Questo ha portato a creare una famiglia di robot, gli Alter-ego, che sono teleoperabili a distanza. Sono concepiti perché usarli sia un’esperienza molto naturale, in quanto soccorritori e caregiver non devono essere obbligati a fare studi complicati per imparare a usarli. Ė sufficiente indossare un visore, tipo Oculus, e alcuni semplici dispositivi che permettono di avere una reazione tattile, per capire cosa sta toccando il robot.
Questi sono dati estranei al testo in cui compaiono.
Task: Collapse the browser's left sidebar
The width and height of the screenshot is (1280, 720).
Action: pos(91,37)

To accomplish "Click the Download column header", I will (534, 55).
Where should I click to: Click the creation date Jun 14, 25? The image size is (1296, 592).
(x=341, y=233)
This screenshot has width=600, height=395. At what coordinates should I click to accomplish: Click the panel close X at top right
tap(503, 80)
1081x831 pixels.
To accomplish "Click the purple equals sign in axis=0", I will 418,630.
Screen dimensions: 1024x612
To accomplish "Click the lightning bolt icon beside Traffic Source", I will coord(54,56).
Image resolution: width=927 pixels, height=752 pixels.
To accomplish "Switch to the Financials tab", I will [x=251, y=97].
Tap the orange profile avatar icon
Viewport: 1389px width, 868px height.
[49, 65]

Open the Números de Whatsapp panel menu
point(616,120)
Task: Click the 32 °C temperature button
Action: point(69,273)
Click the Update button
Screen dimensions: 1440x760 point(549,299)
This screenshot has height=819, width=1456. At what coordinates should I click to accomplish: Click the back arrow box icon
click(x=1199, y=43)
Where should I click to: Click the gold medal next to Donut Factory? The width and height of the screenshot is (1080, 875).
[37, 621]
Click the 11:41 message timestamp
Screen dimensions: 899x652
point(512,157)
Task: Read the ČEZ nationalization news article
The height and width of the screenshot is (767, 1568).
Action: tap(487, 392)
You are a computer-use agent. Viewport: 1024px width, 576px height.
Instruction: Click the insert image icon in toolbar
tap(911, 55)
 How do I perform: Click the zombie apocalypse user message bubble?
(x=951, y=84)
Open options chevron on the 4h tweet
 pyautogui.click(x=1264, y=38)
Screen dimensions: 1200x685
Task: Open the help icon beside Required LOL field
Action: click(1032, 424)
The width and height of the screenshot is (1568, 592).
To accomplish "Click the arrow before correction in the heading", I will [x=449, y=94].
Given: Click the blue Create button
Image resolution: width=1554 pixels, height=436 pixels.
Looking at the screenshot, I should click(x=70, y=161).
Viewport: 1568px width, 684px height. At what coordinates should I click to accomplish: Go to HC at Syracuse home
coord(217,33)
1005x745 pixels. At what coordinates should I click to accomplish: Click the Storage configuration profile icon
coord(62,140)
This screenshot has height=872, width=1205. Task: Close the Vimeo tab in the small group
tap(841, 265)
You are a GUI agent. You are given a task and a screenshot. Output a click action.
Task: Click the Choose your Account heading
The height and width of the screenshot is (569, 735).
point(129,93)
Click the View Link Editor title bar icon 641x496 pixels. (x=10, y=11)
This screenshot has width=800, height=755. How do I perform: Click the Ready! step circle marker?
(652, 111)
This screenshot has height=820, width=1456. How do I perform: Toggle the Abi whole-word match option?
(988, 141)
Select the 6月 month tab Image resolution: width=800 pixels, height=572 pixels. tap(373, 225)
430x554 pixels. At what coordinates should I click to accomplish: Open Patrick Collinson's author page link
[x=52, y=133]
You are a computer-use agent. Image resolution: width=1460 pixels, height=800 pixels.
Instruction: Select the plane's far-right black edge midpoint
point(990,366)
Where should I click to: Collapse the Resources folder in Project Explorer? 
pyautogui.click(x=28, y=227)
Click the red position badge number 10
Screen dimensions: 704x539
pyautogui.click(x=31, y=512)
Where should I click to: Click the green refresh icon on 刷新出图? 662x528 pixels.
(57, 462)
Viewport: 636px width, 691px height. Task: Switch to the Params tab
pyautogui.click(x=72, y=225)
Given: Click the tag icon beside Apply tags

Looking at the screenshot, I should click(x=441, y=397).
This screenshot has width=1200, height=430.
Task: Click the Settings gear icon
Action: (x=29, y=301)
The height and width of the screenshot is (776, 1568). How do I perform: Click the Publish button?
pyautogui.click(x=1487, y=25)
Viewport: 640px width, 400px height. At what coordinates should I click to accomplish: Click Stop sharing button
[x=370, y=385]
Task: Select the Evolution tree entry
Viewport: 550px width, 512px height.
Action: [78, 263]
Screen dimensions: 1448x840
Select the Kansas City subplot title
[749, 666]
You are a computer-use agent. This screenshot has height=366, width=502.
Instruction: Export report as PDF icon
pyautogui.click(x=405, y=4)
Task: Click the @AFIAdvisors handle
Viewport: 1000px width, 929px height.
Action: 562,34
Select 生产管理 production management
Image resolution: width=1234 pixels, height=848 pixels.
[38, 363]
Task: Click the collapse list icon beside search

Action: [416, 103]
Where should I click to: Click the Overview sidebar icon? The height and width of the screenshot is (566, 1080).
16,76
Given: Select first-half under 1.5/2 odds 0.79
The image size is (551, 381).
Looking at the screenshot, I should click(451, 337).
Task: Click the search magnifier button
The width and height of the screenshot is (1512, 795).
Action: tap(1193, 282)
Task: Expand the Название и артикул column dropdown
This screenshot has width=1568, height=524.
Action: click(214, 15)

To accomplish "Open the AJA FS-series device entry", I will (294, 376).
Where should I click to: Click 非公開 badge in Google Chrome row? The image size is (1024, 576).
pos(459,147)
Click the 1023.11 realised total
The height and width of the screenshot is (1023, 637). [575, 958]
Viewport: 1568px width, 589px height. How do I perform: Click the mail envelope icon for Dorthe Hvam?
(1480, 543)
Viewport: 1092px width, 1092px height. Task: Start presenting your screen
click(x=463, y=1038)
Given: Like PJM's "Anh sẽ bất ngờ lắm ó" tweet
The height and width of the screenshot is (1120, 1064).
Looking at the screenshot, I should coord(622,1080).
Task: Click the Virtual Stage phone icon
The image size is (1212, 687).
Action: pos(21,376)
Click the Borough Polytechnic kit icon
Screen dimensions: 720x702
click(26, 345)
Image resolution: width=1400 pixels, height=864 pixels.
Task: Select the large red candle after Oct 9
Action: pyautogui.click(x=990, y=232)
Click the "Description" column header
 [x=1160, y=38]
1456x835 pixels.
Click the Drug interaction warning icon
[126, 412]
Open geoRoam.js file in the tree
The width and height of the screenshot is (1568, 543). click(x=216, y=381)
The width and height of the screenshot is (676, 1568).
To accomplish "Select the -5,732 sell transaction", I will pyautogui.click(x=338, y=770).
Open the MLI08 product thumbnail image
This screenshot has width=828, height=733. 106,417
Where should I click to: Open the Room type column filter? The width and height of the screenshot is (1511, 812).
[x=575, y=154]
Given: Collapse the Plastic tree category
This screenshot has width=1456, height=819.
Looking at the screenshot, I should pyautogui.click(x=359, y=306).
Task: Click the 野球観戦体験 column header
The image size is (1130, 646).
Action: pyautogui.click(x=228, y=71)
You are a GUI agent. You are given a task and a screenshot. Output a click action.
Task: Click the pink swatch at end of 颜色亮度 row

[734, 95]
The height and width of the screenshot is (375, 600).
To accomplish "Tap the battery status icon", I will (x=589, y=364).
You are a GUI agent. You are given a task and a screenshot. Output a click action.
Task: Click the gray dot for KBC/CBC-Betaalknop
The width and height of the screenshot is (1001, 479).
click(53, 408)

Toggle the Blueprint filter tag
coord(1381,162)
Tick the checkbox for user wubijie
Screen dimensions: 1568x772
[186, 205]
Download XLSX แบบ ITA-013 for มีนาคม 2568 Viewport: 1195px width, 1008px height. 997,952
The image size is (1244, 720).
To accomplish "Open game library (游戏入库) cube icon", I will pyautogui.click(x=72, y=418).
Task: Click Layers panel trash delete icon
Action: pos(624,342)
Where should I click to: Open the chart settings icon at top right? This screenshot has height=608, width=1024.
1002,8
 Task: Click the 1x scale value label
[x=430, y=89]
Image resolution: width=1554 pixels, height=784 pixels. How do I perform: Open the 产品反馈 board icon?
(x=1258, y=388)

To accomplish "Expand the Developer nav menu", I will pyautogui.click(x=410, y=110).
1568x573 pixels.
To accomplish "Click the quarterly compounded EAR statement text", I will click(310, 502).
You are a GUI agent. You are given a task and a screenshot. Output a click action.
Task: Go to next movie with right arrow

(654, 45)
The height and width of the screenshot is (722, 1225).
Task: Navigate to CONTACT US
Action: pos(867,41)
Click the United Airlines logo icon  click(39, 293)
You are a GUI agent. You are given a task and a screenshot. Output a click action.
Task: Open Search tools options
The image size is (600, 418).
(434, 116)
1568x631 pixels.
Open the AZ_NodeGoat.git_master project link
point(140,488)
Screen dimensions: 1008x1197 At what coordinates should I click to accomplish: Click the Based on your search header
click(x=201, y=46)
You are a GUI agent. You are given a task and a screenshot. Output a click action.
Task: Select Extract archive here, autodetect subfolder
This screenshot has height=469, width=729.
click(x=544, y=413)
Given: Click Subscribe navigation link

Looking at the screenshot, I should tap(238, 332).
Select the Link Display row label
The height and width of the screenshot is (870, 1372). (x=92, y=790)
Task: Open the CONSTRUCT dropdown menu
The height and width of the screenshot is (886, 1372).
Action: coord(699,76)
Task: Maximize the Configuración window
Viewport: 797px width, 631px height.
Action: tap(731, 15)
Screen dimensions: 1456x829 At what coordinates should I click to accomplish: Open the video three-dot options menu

La persona che indossa il robot può muovere la testa e indirizzare lo sguardo, vedendo quello che vede il robot in tre dimensioni. Dopo pochi minuti di questa esperienza le persone “diventano” il robot, c’è una totale immedesimazione: si ha la sensazione di essere “dentro” al robot.

Manutenzione a distanza

La sperimentazione di queste tecnologie va verso una sempre maggiore integrazione tra l’essere umano e la macchina: l’intelligenza artificiale verrà usata per rendere sempre più naturale l’uso delle funzioni robotiche da parte dell’utilizzatore che “abita” il robot. Quando noi prendiamo in mano un oggetto e lo manipoliamo, per esempio, non decidiamo consciamente la posizione di ogni dito della mano, sono calcoli che il nostro cervello esegue a livello inconscio. I robot del futuro dovranno rendere altrettanto spontaneo l’uso di arti robotici, e anche lo sfruttamento di sensori diversi o più precisi rispetto a quelli umani, che potrebbero rivelarsi molto utili per valutare situazioni di emergenza.

Ma l’uso degli avatar robotici non è limitato solo alle situazioni di pericolo, e in un futuro non lontano potrebbe diventare di uso comune in varie situazioni lavorativi. Per esempio, un tecnico manutentore, invece che viaggiare per centinaia di chilometri per visitare le varie strutture di sua competenza, potrebbe limitarsi a teleoperare robot a distanza. È un caso di studio che Iit ha già davvero sperimentato, facendo teleoperare un robot in un impianto di un noto internet provider con sede a Milano, con l’operatore che si trovava a Bergamo e che ha sostituito una scheda in un impianto a Genova. Sono, quindi, soluzioni che sarebbero realizzabili già oggi.

*Marco Passarello, giornalista, caposervizio presso Tgr Rai Alto Adige.